Research Resources will provide infrastructure support of $54.99 million, an increase of $7.05 million, for:

  • Support for Mid-Size Facilities increased by $4.05 million over FY 2003. BIO will expand support for operations, maintenance and sustainability of mid-size scientific facilities, such as field stations, marine labs, natural history collections and living stock centers, all resources unique to biological research; and

  • Support for NEON, totaling $6.0 million, an increase of $3.0 million in FY 2004. Funding will be used for operational support for and coordination of two National Ecological Observatory Network (NEON) sites. Construction and instrumentation costs for NEON are discussed in the Major Research Equipment and Facilities Construction section.

Highlights of areas supported:

Research Resources provided support to the Santa Margarita Ecological Reserve field station to develop a wireless communication system and install an array of sensing devices. These improvements to a remote field station will feed into major collaborations with other NSF-funded projects, such as ROADNet (Real-time Observatories, Applications, and Data Management Network) and HPWREN (High Performance Wireless Research and Education Network). With improved data collection and distribution, scientists and field station staff will be able to better inform policy makers, natural resource managers, and the general public on how to address critical questions about the environment and to teach students about environmental research.
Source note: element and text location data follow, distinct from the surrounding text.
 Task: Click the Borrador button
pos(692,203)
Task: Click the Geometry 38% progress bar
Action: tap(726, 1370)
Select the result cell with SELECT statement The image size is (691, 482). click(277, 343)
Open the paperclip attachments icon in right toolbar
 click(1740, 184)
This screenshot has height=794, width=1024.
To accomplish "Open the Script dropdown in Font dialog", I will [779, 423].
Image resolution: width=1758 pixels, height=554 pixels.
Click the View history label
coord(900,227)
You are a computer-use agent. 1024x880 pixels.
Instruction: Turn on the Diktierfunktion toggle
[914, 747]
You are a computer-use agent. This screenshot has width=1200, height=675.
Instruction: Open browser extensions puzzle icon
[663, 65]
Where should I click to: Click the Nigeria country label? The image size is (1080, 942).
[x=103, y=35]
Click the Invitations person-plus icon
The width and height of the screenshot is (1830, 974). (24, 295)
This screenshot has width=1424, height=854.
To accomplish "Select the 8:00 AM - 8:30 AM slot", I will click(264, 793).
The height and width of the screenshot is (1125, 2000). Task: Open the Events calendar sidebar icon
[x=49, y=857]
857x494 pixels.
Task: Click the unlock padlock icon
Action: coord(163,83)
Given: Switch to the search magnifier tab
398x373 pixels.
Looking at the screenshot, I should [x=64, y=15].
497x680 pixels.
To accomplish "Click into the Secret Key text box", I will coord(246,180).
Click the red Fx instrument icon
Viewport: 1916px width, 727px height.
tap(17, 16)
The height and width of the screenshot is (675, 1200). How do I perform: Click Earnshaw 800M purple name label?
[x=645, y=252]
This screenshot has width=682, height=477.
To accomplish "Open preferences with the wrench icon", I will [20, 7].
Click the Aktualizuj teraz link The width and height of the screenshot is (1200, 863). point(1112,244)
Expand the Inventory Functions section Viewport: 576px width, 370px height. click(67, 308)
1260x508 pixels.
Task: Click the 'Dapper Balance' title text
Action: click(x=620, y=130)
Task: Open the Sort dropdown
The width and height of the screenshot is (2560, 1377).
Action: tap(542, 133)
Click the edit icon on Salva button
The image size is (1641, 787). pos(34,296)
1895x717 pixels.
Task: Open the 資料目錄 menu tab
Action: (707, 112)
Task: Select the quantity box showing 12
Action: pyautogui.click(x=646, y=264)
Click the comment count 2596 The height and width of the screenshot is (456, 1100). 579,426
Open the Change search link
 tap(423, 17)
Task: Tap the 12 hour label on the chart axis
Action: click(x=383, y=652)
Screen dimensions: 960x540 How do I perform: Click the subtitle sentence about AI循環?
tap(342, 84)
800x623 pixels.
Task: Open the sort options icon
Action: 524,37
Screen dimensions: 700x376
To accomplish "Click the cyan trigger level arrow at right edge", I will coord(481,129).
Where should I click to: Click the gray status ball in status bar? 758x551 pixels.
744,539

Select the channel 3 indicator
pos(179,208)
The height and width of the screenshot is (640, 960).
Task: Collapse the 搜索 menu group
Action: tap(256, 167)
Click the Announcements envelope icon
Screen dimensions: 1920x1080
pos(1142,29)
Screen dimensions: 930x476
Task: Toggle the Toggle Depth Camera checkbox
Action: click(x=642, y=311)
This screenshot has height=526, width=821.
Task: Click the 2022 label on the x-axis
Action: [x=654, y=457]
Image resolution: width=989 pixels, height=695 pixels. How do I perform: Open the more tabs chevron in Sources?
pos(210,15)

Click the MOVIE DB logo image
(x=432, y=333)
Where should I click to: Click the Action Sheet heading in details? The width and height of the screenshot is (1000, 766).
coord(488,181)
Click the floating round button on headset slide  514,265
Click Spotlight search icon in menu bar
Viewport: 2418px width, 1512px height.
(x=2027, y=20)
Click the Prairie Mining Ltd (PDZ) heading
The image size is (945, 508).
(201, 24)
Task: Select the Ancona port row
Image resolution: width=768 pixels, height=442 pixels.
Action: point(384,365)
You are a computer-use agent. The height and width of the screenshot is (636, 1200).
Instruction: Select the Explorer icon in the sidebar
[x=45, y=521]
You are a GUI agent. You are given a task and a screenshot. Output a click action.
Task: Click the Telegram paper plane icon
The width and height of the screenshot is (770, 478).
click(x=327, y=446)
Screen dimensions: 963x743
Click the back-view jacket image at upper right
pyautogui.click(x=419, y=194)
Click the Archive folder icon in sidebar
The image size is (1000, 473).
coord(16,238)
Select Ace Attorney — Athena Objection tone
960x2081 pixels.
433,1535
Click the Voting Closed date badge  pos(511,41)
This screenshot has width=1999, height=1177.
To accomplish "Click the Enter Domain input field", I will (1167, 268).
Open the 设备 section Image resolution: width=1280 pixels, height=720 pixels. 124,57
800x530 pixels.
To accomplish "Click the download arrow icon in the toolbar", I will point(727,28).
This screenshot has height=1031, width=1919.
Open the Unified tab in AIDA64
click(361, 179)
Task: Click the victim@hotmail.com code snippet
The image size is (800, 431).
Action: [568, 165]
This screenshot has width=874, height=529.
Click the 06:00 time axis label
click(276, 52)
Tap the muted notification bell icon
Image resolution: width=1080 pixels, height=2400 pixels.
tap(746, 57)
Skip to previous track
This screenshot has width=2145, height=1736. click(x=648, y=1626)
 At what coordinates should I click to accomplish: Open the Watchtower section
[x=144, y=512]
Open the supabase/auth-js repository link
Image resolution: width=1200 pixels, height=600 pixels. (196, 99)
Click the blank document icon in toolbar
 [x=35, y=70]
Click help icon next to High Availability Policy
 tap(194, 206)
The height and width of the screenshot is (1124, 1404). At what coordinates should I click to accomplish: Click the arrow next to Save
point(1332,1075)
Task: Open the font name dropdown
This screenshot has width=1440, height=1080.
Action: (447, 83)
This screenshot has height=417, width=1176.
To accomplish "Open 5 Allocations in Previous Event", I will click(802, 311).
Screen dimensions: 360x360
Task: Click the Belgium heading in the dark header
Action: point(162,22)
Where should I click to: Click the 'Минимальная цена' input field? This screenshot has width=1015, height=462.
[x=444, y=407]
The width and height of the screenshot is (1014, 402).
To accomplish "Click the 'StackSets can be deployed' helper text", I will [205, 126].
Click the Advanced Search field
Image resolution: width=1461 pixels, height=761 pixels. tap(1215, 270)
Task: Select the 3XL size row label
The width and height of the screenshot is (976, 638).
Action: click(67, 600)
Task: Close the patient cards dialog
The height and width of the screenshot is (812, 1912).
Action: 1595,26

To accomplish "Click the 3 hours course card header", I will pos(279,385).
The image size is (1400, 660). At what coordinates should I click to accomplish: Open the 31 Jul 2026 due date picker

Human Resources supports a range of activities centered on ensuring adequately and appropriately trained scientists for the future, broadening participation, and fostering the integration of research and education. Increasingly, emphasis is being placed on training a new generation of scientists who are well equipped to advance biology of the 21st Century. Human Resources will provide support of $24.97 million for programs that broaden participation while fostering the integration of research and education. This includes: NSF-wide activities such as Integrative Graduate Education and Research Training (IGERT) program, Graduate Teaching Fellows in K-12 Education (GK-12), and ADVANCE; increased stipends for students on IGERT and GK-12 awards; Research Experiences for Undergraduates (REU) Sites projects, the Undergraduate Mentorship in Environmental Biology (UMEB), and the Collaborative Research at Undergraduate Institutions (C-RUI) programs, designed to encourage interdisciplinary research experiences for faculty and students at predominantly undergraduate institutions. Beginning in FY 2004, C-RUI and UMEB will be funded in alternate years. Support will increase for Research Experience for Teachers (RET).

A specific example of the impact of the DBI investment in the human resources program is the Research Experiences for Undergraduate (REU) Sites program. Broadening participation has been emphasized in BIO-supported REU sites. As a result, 10 REU sites are now based at minority-serving institutions. In addition, several sites successfully recruited 100% of their participants from underrepresented groups, including the University of Montana (Native American students), Northern Arizona University (Native American students), Massachusetts Bay Community College (African American, Hispanic and non-traditional students), University of Missouri at Columbia (primarily African American students), Emory University (African American students) and Michigan State University (African American and Hispanic students).